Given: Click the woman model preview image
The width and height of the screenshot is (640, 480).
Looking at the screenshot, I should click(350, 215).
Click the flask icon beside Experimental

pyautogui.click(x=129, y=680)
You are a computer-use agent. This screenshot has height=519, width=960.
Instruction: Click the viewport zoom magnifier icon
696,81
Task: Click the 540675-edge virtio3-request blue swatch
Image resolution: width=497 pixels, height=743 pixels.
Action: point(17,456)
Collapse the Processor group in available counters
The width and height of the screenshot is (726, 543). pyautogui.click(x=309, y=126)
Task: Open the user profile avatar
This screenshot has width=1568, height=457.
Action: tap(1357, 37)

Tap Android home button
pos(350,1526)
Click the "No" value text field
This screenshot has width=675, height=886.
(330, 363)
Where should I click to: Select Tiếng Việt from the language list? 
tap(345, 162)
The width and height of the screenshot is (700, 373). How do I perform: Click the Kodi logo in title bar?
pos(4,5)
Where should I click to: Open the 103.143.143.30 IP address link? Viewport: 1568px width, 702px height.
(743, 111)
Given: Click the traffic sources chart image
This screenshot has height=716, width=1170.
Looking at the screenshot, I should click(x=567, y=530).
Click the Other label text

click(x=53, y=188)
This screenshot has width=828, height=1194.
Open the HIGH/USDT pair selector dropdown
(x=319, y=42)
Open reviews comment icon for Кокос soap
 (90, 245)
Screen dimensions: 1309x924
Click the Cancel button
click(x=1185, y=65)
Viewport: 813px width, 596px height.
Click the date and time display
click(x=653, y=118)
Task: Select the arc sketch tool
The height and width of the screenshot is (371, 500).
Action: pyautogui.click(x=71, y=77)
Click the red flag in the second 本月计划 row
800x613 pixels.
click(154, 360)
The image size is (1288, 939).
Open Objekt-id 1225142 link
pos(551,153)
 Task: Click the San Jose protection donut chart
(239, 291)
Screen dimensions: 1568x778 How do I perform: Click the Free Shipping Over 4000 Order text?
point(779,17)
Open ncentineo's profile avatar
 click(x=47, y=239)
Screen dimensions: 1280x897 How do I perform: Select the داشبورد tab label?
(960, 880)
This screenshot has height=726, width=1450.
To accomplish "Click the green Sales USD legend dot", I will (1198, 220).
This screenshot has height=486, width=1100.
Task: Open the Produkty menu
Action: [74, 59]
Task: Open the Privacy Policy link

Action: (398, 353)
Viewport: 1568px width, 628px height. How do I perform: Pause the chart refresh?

What to work on
Everything from the line containing "Task: Click the San" to the final line of the entries above should be output exactly, and nothing more.

Written solution
 Task: Click the San Jose protection donut chart
(239, 291)
Screen dimensions: 1568x778 How do I perform: Click the Free Shipping Over 4000 Order text?
point(779,17)
Open ncentineo's profile avatar
 click(x=47, y=239)
Screen dimensions: 1280x897 How do I perform: Select the داشبورد tab label?
(960, 880)
This screenshot has height=726, width=1450.
To accomplish "Click the green Sales USD legend dot", I will (1198, 220).
This screenshot has height=486, width=1100.
Task: Open the Produkty menu
Action: [74, 59]
Task: Open the Privacy Policy link

Action: (398, 353)
Viewport: 1568px width, 628px height. How do I perform: Pause the chart refresh?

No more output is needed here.